Sana talimat vermediğim hiçbir şeye dokunma!
Her şeyi bilen Üstad detaylı emirler verdi.
Formasyonun dış eksenini parçalayarak parçalamak, formasyonun kendisini bozmaktan daha zordu, özellikle de bu Her Şeyi Bilen Yüksek Formasyonun sıradan bir formasyon değil, bir Hazine ile yapılmış özel bir formasyon olduğu göz önüne alındığında.
Ancak bu yavaş ilerleme Murim İttifakının dövüş sanatçıları için sinir bozucuydu.
Boom!
Iron Mountain Yaşlı Adam ayağını yere vurdu ve şöyle dedi: Her Şeyi Bilen Üstad! Bu gidişle içerideki tüm varisler ölecek!
Eğer düzeni bozarsanız onlar da aynı şekilde ölecekler!
Her Şeyi Bilen Üstat, Yüce Zirve ustasının öfkesine karşı direndi.
Bu durumda kimse ona karşı çıkamazdı.
Sol Muhafız'ın yeniden öfkeyle patlamak üzere olduğu an.

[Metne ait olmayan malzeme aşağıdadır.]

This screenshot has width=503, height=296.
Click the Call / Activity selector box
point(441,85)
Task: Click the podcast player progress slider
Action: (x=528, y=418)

Kaşlarını çattı ve başını çevirdi.
Olabilir mi!
Aralarındaki en yüksek uzman ilk önce bir şeyi hissetti.
Birisi geliyordu.
Kahretsin! Kahretsin!
Formasyonun dış eksenindeydiler ama birisi formasyonun çekirdeği yönünden onlara doğru koşuyordu.
Ağır nefes alma eşliğinde koşucu kanla kaplıydı.
Her Şeyi Bilen Üstad'ın bizzat kurduğu ve ölümcül olmak üzere tasarlanmış tuzaklardan geldikleri düşünülürse bu doğaldı.
vücudunun her yerine demir oklar ve tüylü dartlar yerleştirilmiş olmasına rağmen taşıdığı kişi zarar görmemişti.
Sol-Sol Muhafız!
Ah! Ne yapıyorsun! Git ve ona yardım et!
Dört kişiden yalnızca ikisi başarabildi. Ama hepsinin yok olabileceği ihtimaline karşı da hazırlıklıydılar.
Her Şeyi Bilen Üstad bile şaşırmıştı.
Her Şeyi Bilen Yüksek Formasyonun üçüncü seviyesini geçmeyi başardılar!
Ben iyiyim. Lütfen önce bu kişiyi tedavi edin!
Peng Gu-in, So Woon'u yatırdı.
Kan kaybından dolayı ten rengi solmuştu. Adil Cennet Muhafız Birliğinin üyeleri So Woon'u hızla bir sedyeye yerleştirdiler.
Sol Muhafız, Peng Gu-in'i tanıdı.
Sen, sen Gu-in'sin, değil mi? Neden buradasın!
Cezayı daha sonra kabul edeceğim.
Peng Gu-in kimliğinin açığa çıkmasından utanmadı. İçerideki durum bundan daha önemliydi.
Aceleyle yalnızca en ağır yaralı bölgeleri sardıktan sonra ayağa fırladı.
Kardeşlerim içeride bir canavara karşı savaşıyorlar.
Gu-hwi de orada ne var?
Lütfen beni takip edin!
Bu cesur sözlerle arkasını döndü ve koştu.
Yi-gang ve Cho Myung-hwi'nin olduğu yere dönüyordu.
Bir an şaşkınlığa uğrayan Sol Muhafız, çok geçmeden kararlı bir tavır takındı.
Takip ediyoruz! varisleri kurtarmaya gidiyoruz!